> [WORK TO BE COMPLETED]: Copy the rows word for word, from the first one through the line that contains "tap(417, 349)", including both ends.

+++ DATASET ROWS

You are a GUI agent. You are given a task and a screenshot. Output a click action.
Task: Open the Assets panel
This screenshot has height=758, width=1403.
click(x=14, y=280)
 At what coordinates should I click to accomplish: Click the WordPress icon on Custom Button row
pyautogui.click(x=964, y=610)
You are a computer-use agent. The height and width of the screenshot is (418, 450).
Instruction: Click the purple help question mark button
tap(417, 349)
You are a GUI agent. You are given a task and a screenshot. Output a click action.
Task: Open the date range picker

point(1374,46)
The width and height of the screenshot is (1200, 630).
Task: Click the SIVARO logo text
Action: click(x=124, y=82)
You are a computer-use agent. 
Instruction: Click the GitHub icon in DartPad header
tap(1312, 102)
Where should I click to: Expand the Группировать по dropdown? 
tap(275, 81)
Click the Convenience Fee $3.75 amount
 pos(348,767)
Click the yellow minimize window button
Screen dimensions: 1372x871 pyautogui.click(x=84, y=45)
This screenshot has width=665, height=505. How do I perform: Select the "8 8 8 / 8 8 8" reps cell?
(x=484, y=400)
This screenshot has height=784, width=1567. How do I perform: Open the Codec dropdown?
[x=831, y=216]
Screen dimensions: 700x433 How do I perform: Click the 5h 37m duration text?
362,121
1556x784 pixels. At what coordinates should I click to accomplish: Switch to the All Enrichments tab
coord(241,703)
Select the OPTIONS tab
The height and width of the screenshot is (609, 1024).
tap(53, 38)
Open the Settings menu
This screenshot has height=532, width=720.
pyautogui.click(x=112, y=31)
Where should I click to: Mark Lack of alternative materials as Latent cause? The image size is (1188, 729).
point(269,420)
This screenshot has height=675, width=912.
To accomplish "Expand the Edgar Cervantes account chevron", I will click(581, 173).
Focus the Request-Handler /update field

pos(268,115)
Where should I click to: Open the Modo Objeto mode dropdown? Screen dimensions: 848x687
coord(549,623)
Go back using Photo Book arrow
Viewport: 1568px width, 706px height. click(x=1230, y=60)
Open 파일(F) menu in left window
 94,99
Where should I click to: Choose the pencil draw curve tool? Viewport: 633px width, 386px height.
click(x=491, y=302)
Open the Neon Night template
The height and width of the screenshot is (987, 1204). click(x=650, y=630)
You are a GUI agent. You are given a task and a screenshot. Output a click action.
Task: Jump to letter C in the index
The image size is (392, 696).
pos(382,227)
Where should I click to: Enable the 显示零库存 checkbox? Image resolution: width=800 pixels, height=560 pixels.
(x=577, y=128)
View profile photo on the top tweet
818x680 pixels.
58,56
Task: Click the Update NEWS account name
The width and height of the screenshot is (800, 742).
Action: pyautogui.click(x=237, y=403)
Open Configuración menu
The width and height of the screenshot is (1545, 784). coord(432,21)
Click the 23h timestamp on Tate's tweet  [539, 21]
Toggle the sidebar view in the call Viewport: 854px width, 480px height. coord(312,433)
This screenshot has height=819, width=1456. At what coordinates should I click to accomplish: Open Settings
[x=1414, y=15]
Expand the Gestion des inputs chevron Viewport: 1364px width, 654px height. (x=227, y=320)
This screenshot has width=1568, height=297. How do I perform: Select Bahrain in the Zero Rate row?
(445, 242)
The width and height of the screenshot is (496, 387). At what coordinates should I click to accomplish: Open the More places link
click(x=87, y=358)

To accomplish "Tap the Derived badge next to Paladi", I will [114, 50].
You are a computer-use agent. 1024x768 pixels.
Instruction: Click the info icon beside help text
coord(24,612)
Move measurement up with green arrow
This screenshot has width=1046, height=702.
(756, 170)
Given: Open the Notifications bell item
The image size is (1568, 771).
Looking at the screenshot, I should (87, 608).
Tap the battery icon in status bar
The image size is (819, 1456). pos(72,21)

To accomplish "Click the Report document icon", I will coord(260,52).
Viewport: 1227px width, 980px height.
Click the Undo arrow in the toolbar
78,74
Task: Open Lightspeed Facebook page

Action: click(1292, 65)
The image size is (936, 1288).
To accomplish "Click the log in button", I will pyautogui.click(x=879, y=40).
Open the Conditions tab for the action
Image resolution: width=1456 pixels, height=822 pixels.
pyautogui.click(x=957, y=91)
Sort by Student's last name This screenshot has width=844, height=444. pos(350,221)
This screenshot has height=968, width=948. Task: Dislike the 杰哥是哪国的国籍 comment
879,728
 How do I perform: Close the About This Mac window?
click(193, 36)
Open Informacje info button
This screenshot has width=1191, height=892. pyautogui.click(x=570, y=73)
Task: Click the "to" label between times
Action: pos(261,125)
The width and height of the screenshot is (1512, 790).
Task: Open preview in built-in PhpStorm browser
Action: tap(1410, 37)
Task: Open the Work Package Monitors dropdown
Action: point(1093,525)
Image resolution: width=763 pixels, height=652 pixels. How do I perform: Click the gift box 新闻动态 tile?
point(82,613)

++++++

> [SOLUTION FOR THIS TASK]:
You are a GUI agent. You are given a task and a screenshot. Output a click action.
Task: Open the Assets panel
This screenshot has height=758, width=1403.
click(x=14, y=280)
 At what coordinates should I click to accomplish: Click the WordPress icon on Custom Button row
pyautogui.click(x=964, y=610)
You are a computer-use agent. The height and width of the screenshot is (418, 450).
Instruction: Click the purple help question mark button
tap(417, 349)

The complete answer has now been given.